#### [À faire]
#1 Reproduisez le passage du texte sur la gauche française qui commence par "Sur un autre" et se poursuit jusqu'à "pour rien !".
#2 Traduisez en anglais la phrase suivante du texte sur la gauche française : « Je maintiens mon pari, parce que je ne crois plus au bla-bla des Socialistes ! »

#### [Texte proposé]

● ● ●

Sur un autre site, voisin de celui-ci, j'avais pris naguère le pari que les socialistes se coucheraient devant la droite dans l'affaire du voile intégral, en "oubliant", par exemple, de saisir le Conseil Constitutionnel. Je maintiens mon pari, parce que je ne crois plus au bla-bla des Socialistes !

1958-2010 : plus d'un demi-siècle que la Gauche française cautionne l'incautionnable, ce régime qui fait de la France le seul régime péroniste d'Europe occidentale, avec ses "cousins" d'Amérique latine, d'Afrique et d'Asie : les Burkina Faso, Zimbabwe, Togo, (deux) Congo, Gabon, (deux) Guinée, et j'en passe... Mitterrand nous a fait le coup : l'autre (De Gaulle) était un dictateur qui violait les principes républicains. Et puis il est arrivé aux affaires, et l'on a vu ce dont il était capable : deux septennats pour rien !

Alors, évidemment, tout est de la faute de la droite, cette droite qui ne respecte pas les droits du Parlement : "Pensez-vous que le Parlement soit respecté dans notre pays ? Dans les autres pays européens, l'élaboration d'une loi sur les retraites a pris parfois au moins un an, tandis que chez nous... !" (Jean-Marc Ayrault sur ITélé, 15 septembre 2010).

● ● ●

#### [Données fournies]
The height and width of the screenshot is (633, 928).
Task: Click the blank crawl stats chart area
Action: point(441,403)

● ● ●

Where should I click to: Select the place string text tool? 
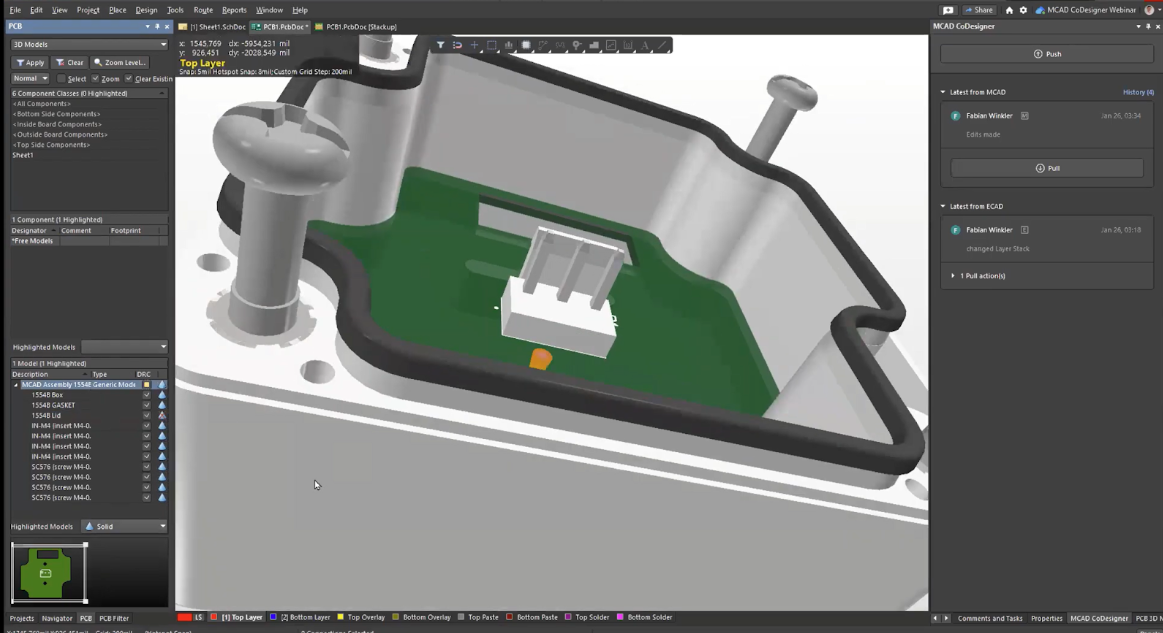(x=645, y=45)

● ● ●

#### [Corrigés]
#1
Sur un autre site, voisin de celui-ci, j'avais pris naguère le pari que les socialistes se coucheraient devant la droite dans l'affaire du voile intégral, en "oubliant", par exemple, de saisir le Conseil Constitutionnel. Je maintiens mon pari, parce que je ne crois plus au bla-bla des Socialistes !

1958-2010 : plus d'un demi-siècle que la Gauche française cautionne l'incautionnable, ce régime qui fait de la France le seul régime péroniste d'Europe occidentale, avec ses "cousins" d'Amérique latine, d'Afrique et d'Asie : les Burkina Faso, Zimbabwe, Togo, (deux) Congo, Gabon, (deux) Guinée, et j'en passe... Mitterrand nous a fait le coup : l'autre (De Gaulle) était un dictateur qui violait les principes républicains. Et puis il est arrivé aux affaires, et l'on a vu ce dont il était capable : deux septennats pour rien !

#2 I stand by my bet, because I no longer believe in the Socialists' blah-blah!